▶ WHAT THE TASK ASKS:
Extract precisely the lines that run from the line containing "The width and" to the end of the records below, with both ends included and pictures omitted.

▶ DATA TO PROCESS:
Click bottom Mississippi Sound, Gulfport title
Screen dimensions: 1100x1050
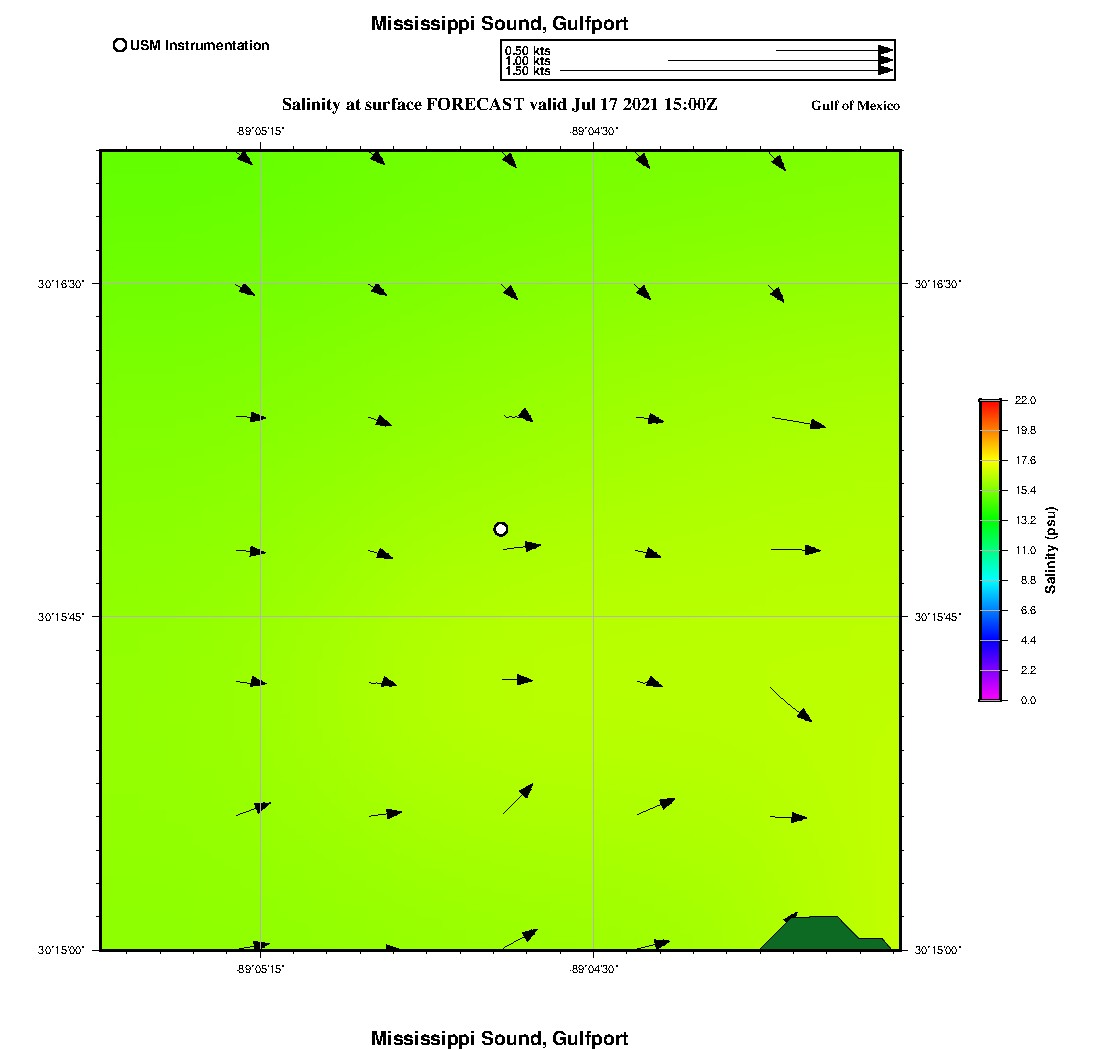pos(499,1038)
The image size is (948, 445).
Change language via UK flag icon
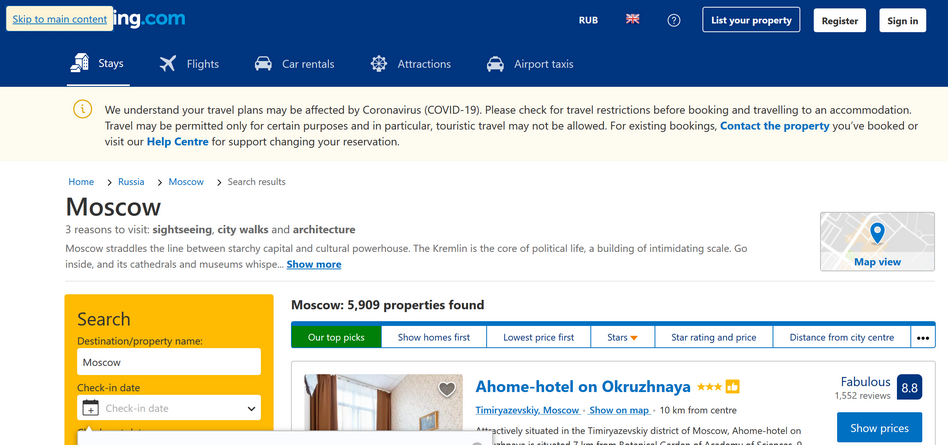(632, 19)
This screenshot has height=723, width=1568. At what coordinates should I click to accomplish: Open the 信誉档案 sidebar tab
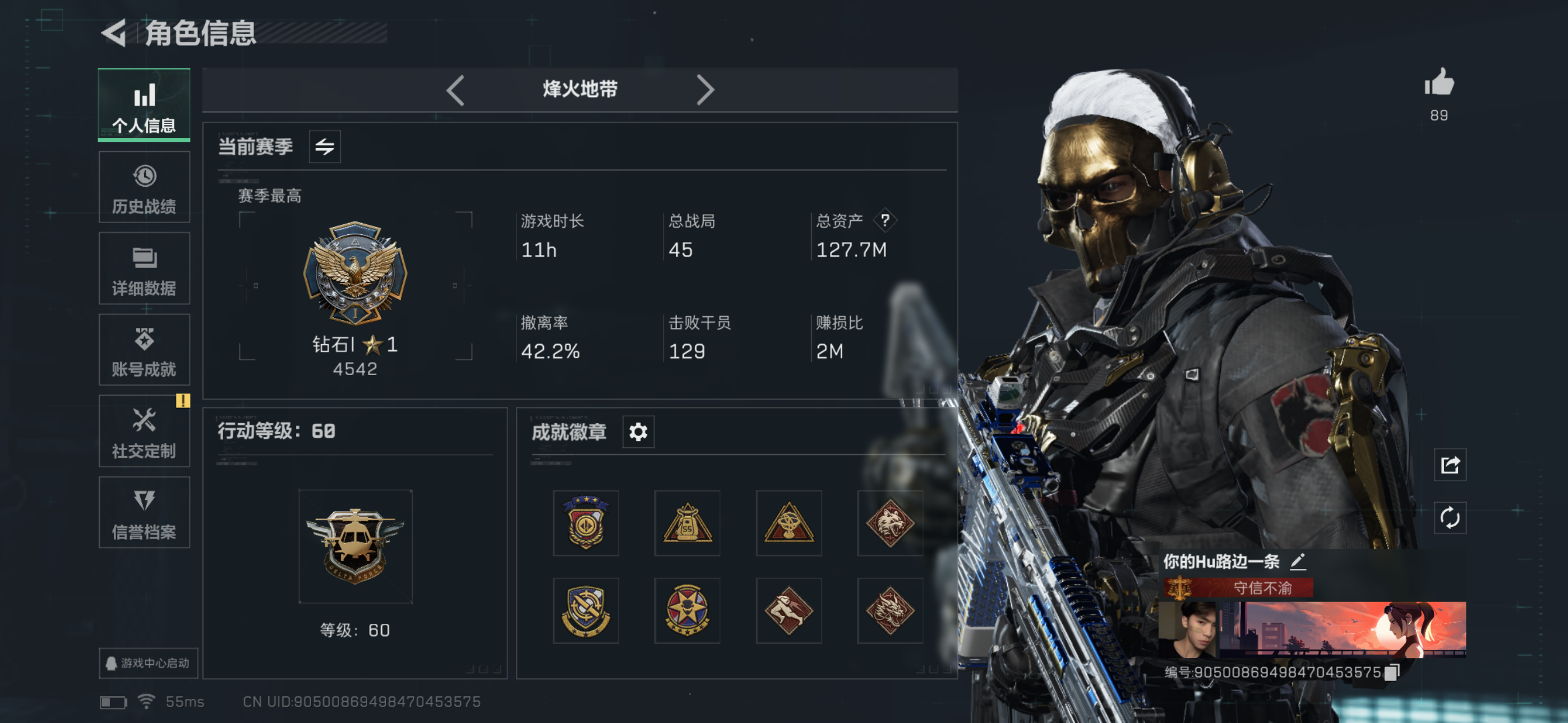tap(144, 512)
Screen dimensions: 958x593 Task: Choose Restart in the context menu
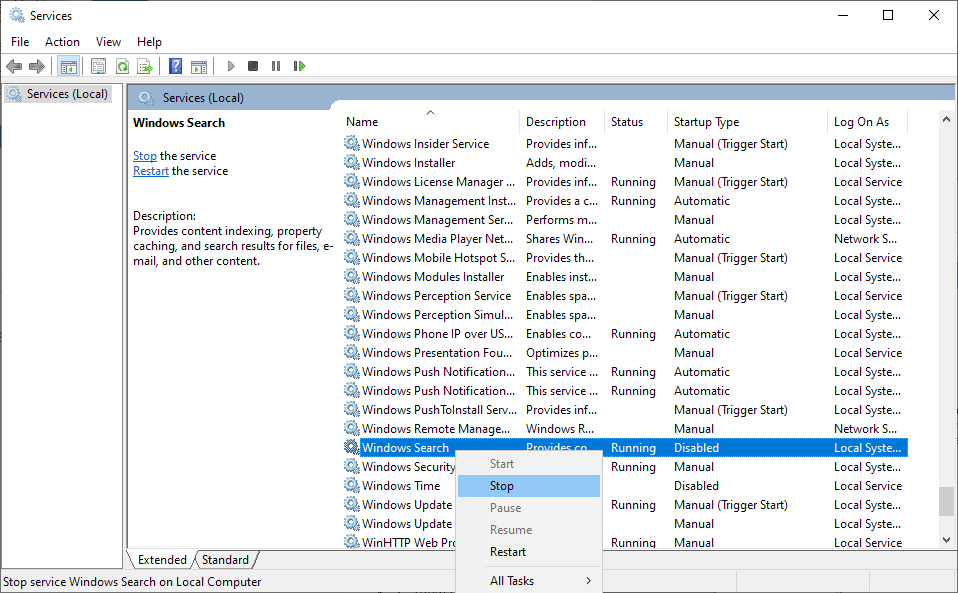pos(508,552)
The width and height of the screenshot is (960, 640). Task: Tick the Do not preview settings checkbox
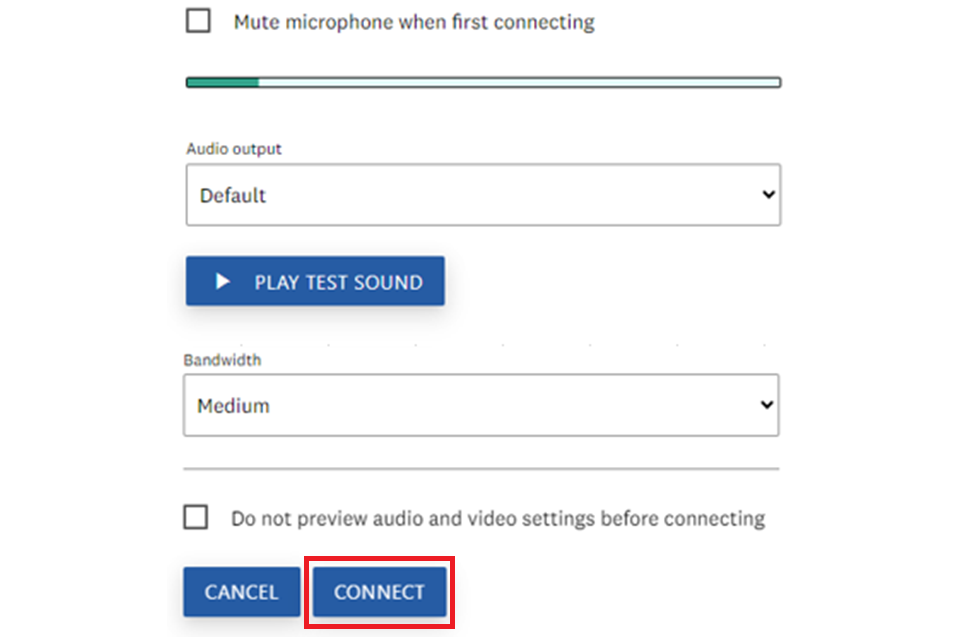click(x=196, y=517)
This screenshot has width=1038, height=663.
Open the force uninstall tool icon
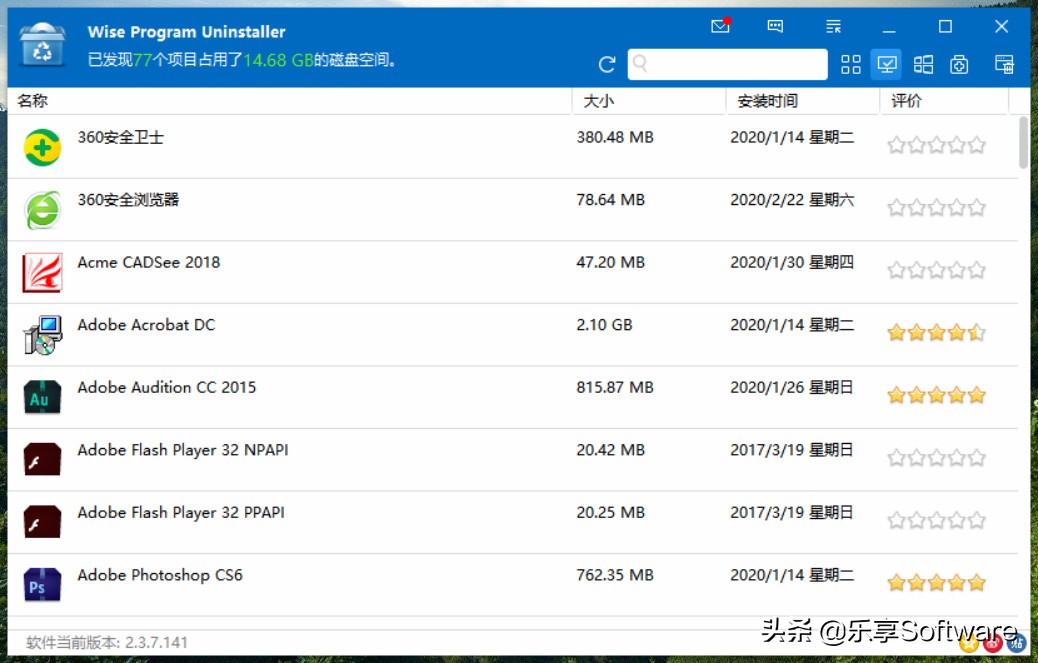tap(1004, 64)
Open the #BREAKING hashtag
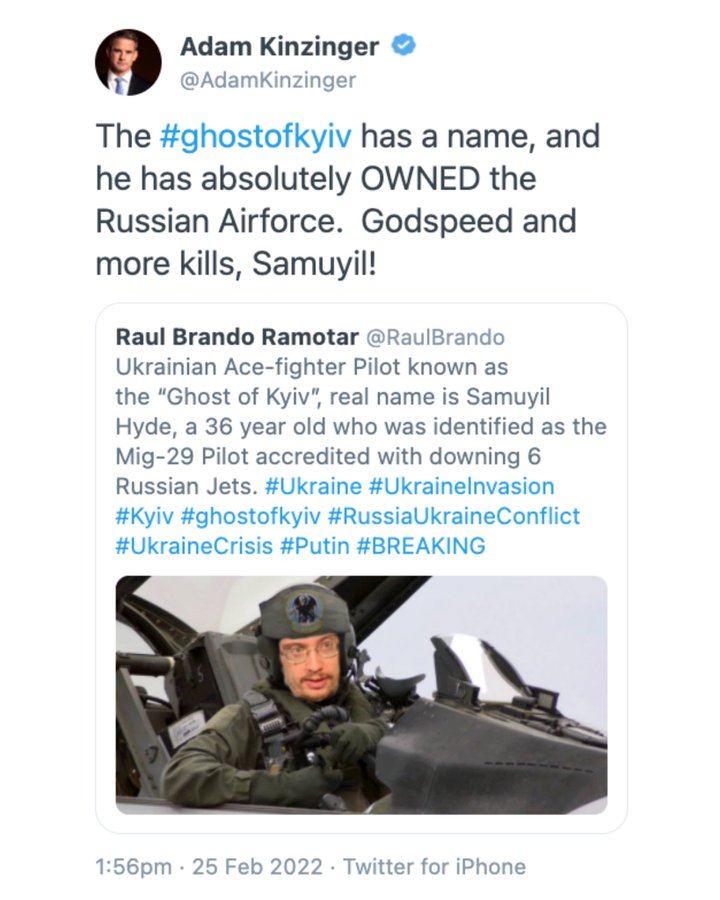The image size is (720, 900). point(421,546)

▶ ANSWER SECTION:
The width and height of the screenshot is (960, 640). Task: Tick the Do not preview settings checkbox
click(x=196, y=517)
This screenshot has width=1038, height=663.
Open the force uninstall tool icon
tap(1004, 64)
Open the #BREAKING hashtag
The image size is (720, 900). point(421,546)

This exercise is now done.